“What?”

“Street name Whore, street name Rabbit, which we found in your bedroom toy chest. Oh, didn’t I mention that with the information gathered and statements taken we were able to secure a warrant to enter and search your residence? Bad boy, Reed. Bad, bad boy.”

“This is outrageous! This is entrapment.”

“This is the warrant.” Eve slid the hard copy from the file. “We take a very dim view on the use and possession of these particular substances, no live and let live about it. So does the PA. I bet the board of Sarah Child and the teachers’ union also take dim views.

“And here’s something else,” she continued, and for the first time, he began to sweat. “It makes me, with my suspicious mind, wonder if a guy who can score those particular items might just be able to score enough poison to eliminate a threat. He put the pressure on you, didn’t he?”

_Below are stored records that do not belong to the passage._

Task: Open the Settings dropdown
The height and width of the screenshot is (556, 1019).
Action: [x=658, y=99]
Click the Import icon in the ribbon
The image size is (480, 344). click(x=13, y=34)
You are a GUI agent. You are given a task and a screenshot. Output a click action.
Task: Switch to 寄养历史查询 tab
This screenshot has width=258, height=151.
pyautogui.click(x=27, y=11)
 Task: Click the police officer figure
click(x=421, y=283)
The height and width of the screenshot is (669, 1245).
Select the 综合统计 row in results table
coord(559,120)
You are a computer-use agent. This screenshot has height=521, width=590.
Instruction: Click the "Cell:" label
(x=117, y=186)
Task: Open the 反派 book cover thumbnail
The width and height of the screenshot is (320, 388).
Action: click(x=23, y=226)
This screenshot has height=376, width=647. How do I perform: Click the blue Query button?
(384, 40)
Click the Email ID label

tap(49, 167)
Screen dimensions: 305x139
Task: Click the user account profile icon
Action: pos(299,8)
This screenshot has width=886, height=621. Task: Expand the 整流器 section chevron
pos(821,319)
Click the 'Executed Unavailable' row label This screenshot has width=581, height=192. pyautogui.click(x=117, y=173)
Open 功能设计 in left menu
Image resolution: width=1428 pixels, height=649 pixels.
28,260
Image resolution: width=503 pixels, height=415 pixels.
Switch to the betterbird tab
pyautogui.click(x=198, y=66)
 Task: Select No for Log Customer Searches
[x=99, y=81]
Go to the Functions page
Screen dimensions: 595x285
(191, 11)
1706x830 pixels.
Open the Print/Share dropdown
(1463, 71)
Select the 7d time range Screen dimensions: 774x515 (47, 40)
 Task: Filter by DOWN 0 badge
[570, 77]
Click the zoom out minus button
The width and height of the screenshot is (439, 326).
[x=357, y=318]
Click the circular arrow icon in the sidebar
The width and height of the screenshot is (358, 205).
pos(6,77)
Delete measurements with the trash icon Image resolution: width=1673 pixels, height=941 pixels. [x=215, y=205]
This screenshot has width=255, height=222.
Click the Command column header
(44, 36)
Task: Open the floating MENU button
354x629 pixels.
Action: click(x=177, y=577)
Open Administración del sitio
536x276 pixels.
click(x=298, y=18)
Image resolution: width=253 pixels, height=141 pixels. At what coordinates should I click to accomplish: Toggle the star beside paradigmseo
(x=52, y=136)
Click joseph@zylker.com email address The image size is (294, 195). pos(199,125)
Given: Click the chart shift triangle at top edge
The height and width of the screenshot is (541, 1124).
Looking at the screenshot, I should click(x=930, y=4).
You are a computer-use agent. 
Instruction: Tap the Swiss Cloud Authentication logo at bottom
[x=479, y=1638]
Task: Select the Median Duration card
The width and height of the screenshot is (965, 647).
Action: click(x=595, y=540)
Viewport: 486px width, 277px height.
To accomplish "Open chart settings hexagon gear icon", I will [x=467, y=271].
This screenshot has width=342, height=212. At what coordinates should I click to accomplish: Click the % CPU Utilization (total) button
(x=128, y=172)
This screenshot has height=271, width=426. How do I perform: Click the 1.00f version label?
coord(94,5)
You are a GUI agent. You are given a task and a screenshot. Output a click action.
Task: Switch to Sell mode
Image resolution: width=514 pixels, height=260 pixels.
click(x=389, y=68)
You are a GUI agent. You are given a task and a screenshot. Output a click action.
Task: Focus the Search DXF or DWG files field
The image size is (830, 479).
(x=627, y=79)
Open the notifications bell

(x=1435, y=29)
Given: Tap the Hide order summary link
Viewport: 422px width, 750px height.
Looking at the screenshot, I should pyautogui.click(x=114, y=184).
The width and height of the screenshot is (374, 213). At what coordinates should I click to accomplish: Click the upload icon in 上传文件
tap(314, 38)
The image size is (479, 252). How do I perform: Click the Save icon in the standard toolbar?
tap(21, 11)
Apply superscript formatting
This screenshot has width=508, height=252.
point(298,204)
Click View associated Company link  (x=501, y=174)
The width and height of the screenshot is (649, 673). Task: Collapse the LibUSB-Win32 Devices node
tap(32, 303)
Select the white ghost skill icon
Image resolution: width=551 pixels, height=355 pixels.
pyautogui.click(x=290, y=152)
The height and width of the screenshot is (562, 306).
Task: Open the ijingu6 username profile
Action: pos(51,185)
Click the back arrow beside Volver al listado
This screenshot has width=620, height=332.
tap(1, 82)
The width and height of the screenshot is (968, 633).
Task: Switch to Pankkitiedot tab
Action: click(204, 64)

She rose now to walk around behind him, lean in over his shoulder. “Interfering little bastard, shoving his puritanical views into your personal life. You have a good thing going. Coworkers, support staff, mothers, guardians, caregivers. Like plucking plums off a low branch for a guy like you. He was going to cut you off from that branch, he jeopardized your job. No, your whole career.”

“No, it wasn’t like that. No, he didn’t.”

“Sure he did. Others might have known, or suspected, but they looked the other way. No skin off theirs. But this one, he takes it on himself to do something about it. Lecture you? Asshole had no right, did he? And there he is, day after day, in your face, keeping his eye on you in case he doesn’t like what you’re up to. Sitting at his desk every day with his neatly packed lunch from home. Routine. Boring. And a sticky thorn in your side. Where’d you get the ricin, Reed?”

“I never had any ricin. I didn’t even know what the hell it was before this. I didn’t kill anyone.”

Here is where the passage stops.